Sugli impianti nuovi si usa la zappatrice interceppo per tenere pulita la vigna, senza rovinare le viti giovani, mentre, per le vigne più vecchie, si usa una trincia di nuova concezione con non ferisce né taglia il ceppo della vite.
La conversione al biologico è già in corso ed è di prioritaria importanza, soprattutto per l’export: all’estero, la certificazione rappresenta una vera garanzia di qualità e i loro interlocutori sono in molti paesi del nord Europa, soprattutto Germania, Olanda e Svizzera.
Ben diciassette sono le etichette e, per alcune, sono prodotte anche meno di 1000 bottiglie.
In totale, si hanno dalle 40000 alle 60000 bottiglie, in funzione dell’annata.
I mosti fermentano in acciaio e più raramente in barrique, ma si utilizzano in maniera molto libera e sperimentale delestage, rimontaggi, tecniche a cappello sommerso oppure follature meccaniche.
Per i vini viene tenuto solo il mosto fiore, il secondo vino è venduto all’industria, mentre le vinacce sono portate nella vicina distilleria Beccaris, che le distilla in un alambicco di rame discontinuo in bagnomaria.
Si produce anche Moscato d’Asti DOCG: ricordiamo che il metodo non è esattamente il Martinotti, in quanto prevede una sola fermentazione in autoclave, prima a valvola aperta e poi a valvola chiusa per arrivare a fine fermentazione con 2 / 2,5 atmosfere. Bella freschezza e intenso profumo di salvia. Abbiamo però assaggiato il 2015, in quanto il 2016 non è ancora stato imbottigliato.
La produzione di punta è, comunque, quella della Barbera Superiore dalle due vigne più importanti, con affinamento in legno di rovere. In particolare il Castelburio fà un anno di tonneau, mentre il Balau un anno di barrique. Si utilizza rovere francese di piante con almeno 80 anni della foresta di Allier, molto ricercati e aromatici, oppure anche rovere di Slavonia o tedesco, con grana meno fine, ma anche meno cessioni al vino.

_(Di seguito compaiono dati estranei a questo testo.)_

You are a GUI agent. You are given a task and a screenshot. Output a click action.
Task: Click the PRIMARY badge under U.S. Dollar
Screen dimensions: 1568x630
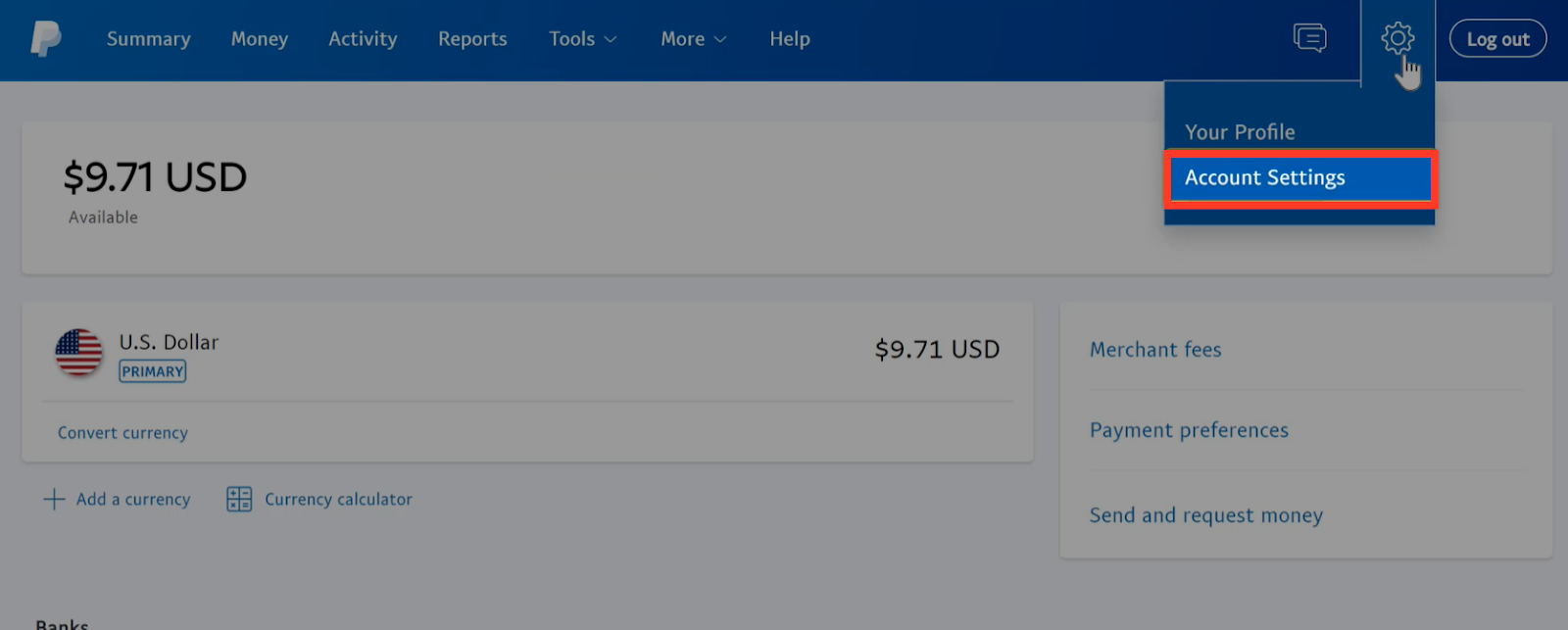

Le Barbere Superiori Balau e Castelburio ci sono molto piaciute. I produttori vorrebbero far fare più stabilizzazione e riposo in bottiglia, ma finora le richieste di mercato hanno impedito loro di perseguire questa filosofia, pertanto, dopo 6-8 mesi di bottiglia possono risultare vini ancora un po’ scomposti e con sentori di legno. Molto fresco e croccante il frutto, l’affinamento in botte smorza l’acidità, dona morbidezza e piacevoli note speziate.
Molto interessante anche lo Chardonnay “Puro”, bianco secco con fermentazione in botte di legno, molto elegante e piacevole, con bellissima frutta esotica e banana. Il 2013 resta sui 13,5°.
Si dice che lo Chardonnay sembra sia giunto a Costigliole già nel 1700, importato dalla Francia.
Curiosità il “Due”, un assemblaggio di 60% Cabernet Sauvignon e 40% Barbera, per gli amanti dei vitigni internazionali, ma senza cedere del tutto alla moda e senza perdere la territorialità. Solo 6 filari di cabernet per fare un migliaio di bottiglie.